Face à cela, où en est le pouvoir US, le pouvoir dit “suprême” du président ? Cette passe d’armes surréaliste au Sénat, entre un sénateur républicain et le Secrétaire d’État Blinken se contentant de quelques sourires et quelques balbutiements de dénégation presque hallucinées devant la même question sur Biden-marionnette qui lui est répétée 3-4 fois, en donne une bonne et sympathique idée :
« Le sénateur républicain James Risch a exigé mardi de savoir qui est chargé de couper le micro de Joe Biden lorsqu'il s'écarte du script, comme cela a été le cas à plusieurs reprises au cours des derniers mois. Lors d'une audition devant la commission sénatoriale des affaires étrangères, M. Risch a demandé au secrétaire d'État Anthony Blinken qui “prend les décisions”.
» — L'une des choses que nous avons besoin de connaître pour aller au fond des choses est de savoir qui est responsable de cela ? Qui a pris les décisions ?”’ a déclaré Risch, faisant référence à la débâcle de Biden en Afghanistan.
» — Euh... ”
» — Biden ne peut même pas parler sans que quelqu’un à la Maison Blanche ne le censure ou ne l’interrompe... C’est une prestation de marionnettiste, si vous voulez, et nous devons savoir qui est en charge et qui prend les décisions...”
» — Euh... ”
» — Il n'y a pas assez de rouge à lèvres dans ce bas-monde pour barbouiller cette cochonnerie, pour qu’elle ait l’air différente de ce qu’elle est en réalité”, a ajouté M. Risch au sujet du gâchis afghan, ajoutant : “Le peuple américain veut savoir qui est responsable de cela ?”
» — Euh... ”
» — Quelqu'un à la Maison Blanche a-t-il l'autorité d'appuyer sur le bouton et de faire taire le président, de couper la parole et le son du président. Qui est cette personne ?” a encore demandé Risch directement à Blinken, qui a nié que cela s'était déjà produit ou qu'une telle personne existât jamais [ — Euh...]. »

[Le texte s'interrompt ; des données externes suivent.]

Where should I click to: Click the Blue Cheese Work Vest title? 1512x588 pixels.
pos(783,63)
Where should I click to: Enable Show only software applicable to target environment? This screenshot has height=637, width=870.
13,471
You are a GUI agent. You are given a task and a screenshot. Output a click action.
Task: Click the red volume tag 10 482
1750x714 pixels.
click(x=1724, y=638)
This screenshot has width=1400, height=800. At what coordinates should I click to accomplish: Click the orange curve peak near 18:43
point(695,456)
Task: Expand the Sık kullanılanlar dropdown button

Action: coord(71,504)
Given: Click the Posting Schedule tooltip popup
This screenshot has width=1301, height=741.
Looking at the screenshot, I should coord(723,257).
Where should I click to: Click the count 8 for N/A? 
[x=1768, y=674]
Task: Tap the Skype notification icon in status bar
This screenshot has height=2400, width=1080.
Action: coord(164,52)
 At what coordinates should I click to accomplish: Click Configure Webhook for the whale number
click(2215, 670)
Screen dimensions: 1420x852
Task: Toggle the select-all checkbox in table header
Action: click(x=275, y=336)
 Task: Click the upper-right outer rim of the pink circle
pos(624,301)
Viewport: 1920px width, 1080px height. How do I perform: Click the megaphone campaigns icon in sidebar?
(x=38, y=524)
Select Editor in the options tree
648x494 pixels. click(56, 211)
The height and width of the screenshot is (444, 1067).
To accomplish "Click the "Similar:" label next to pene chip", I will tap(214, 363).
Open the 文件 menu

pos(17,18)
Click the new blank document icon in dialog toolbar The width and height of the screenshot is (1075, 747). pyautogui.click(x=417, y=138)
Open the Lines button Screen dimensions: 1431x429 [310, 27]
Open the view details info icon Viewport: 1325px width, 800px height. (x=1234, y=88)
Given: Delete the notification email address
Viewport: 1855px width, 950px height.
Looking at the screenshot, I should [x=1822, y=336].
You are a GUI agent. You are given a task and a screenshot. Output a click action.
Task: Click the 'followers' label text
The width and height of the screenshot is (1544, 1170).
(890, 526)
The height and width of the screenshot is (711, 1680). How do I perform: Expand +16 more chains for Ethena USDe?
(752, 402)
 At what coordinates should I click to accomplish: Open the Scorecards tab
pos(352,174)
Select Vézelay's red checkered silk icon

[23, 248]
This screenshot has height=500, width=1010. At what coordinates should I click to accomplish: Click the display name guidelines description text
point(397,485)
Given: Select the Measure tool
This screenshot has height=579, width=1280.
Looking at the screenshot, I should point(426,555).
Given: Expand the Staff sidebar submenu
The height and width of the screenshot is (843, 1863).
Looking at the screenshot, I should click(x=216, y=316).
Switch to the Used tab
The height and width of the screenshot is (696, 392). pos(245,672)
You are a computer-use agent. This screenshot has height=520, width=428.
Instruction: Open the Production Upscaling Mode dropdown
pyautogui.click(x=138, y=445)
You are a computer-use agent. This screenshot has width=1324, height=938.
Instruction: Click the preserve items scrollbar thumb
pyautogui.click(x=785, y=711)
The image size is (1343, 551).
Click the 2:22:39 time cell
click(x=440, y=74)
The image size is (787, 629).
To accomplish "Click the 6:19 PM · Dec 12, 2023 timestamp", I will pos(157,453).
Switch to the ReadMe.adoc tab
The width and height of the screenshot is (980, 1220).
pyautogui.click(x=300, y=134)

Nous voilà rassurés... Lorsqu’on observe que nombre d’Européens, y compris des soi-disant antiSystème et des stratèges analystes de la situation géostratégique, y compris en France nombre de pseudo-gaulliste, se réfèrent encore, dans leurs automatismes d’une pensée réduite à ce piètre pavlovisme à la puissance stratégique US comme à une force stable et démocratique protégeant la situation stratégique du bloc-BAO, on se confie à soi-même des choses assez attristantes et désabusées. Les vertus de la modernité-tardive, démence, aveuglement et bienpensance, sont parfaitement distribuées : comme les vaccins, chacun a ses doses, deux, trois, quatre, mille s’il le faut.